El papa Francisco cerró hoy en Iqaluit, en el norte de Canadá, su visita de seis días al país norteamericano, la cual estuvo centrada en sus pedidos de perdón a los indígenas locales por el rol de los cristianos en los abusos de todo tipo cometido en los internados para nativos que funcionaron durante casi todo el siglo XX.

Con su visita a la ciudad de 7.740 habitantes, el Papa finalizó su permanencia en tierras norteamericanas, la cual comenzó el domingo en Edmonton y, que desde el inicio, estuvo marcada por los repetidos pedidos de perdón por lo cometido en los internados que funcionaron en Canadá para occidentalizar a niños indígenas desde 1883 hasta 1996.
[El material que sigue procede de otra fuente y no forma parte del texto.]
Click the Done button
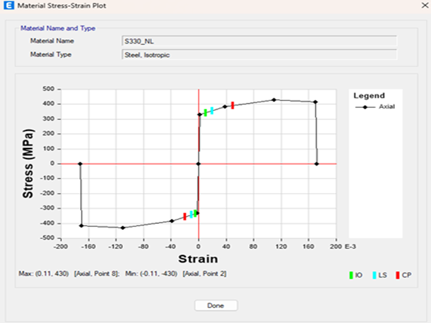 [216, 305]
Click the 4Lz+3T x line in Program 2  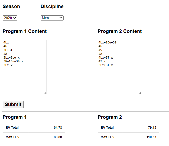(106, 57)
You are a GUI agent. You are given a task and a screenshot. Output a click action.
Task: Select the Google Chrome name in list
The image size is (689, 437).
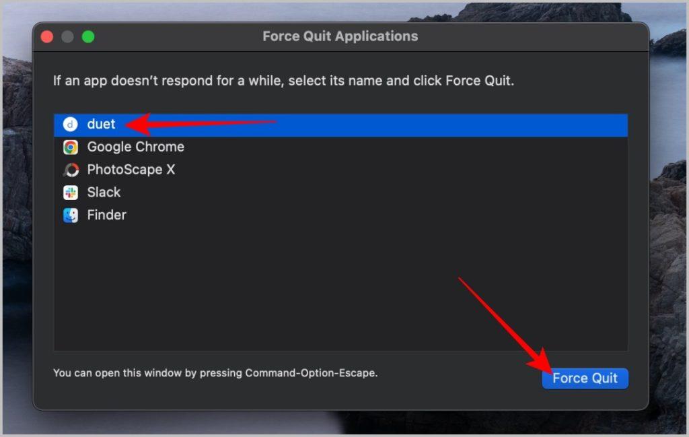tap(135, 147)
Durante su estadía, Francisco visitó a tres ciudades representativas de los tres pueblos indígenas del país: Edmonton, con prevalencia First Nations; Quebec, con mayoría Métis y finalmente Iqaluit, territorio de los Inuits.

En su último discurso, el Papa reconoció una vez más "la indignación y la vergüenza" que le provoca el rol de algunos miembros de la Iglesia en el funcionamiento de las 139 escuelas residenciales que instauró el Gobierno de Canadá y a las que ya había definido como una experiencia que llevó a la "destrucción cultural".
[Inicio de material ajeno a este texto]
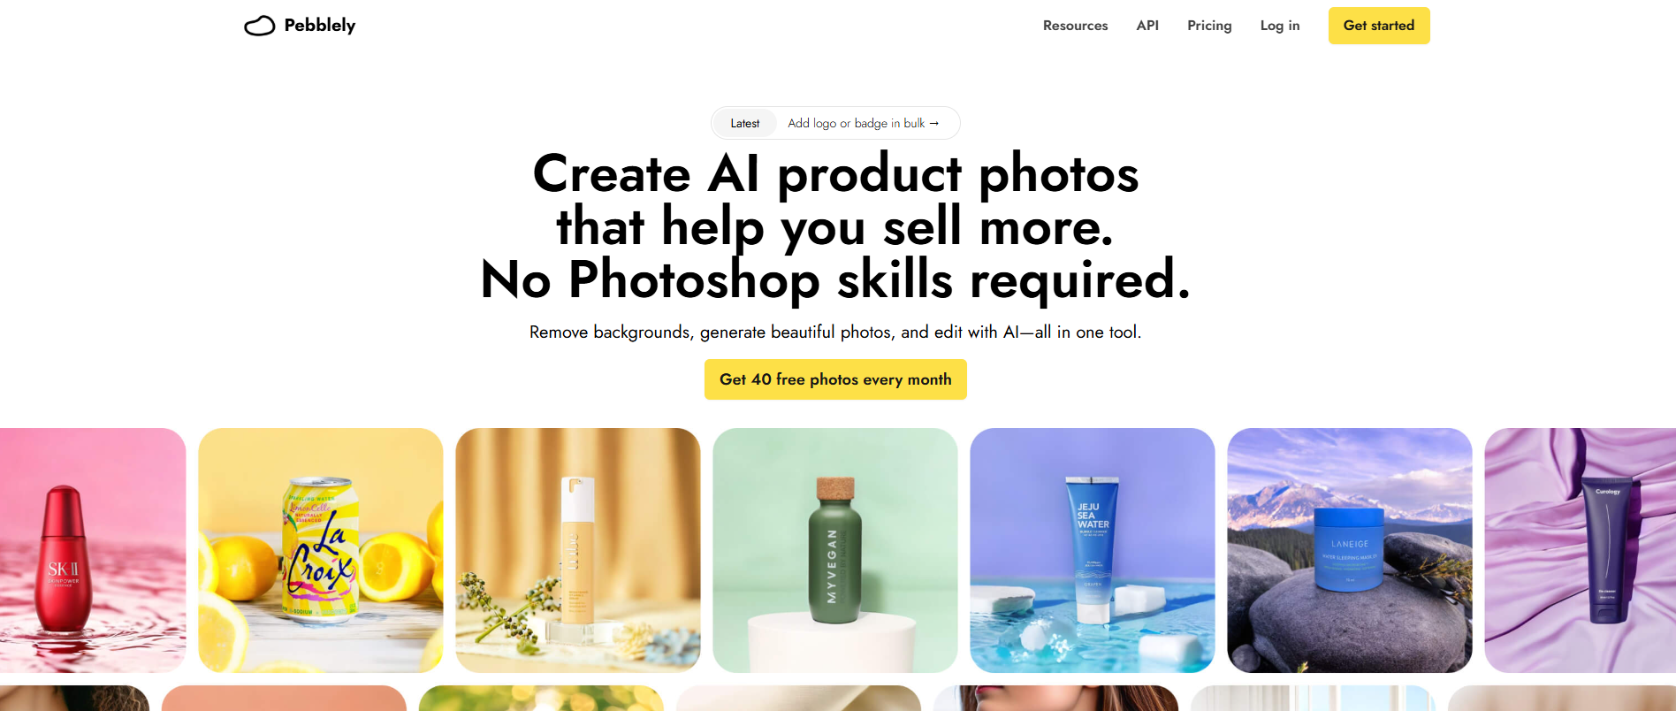
Task: Click the Pebblely brand name text
Action: tap(320, 26)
Pedido de perdón a los indígenas canadienses por el mal causado

En el comienzo de su visita, Francisco rezó en el cementerio donde se cree que se encuentran los restos de los estudiantes de los internados, y visitó el antiguo emplazamiento del internado de Ermineskin, que se inauguró en 1895 y fue gestionado por misioneros católicos romanos durante gran parte de su existencia. Quedó bajo control federal en 1969 y se cerró en 1970.

Durante su discurso de hoy, el pontífice manifestó: "También hoy, también aquí, quisiera decirles que estoy muy apenado y quiero pedir perdón por el mal que cometieron no pocos católicos que en esas escuelas contribuyeron a políticas de asimilación cultural y desvinculación", ante la mirada de un grupo de ancianos y jóvenes Inuits.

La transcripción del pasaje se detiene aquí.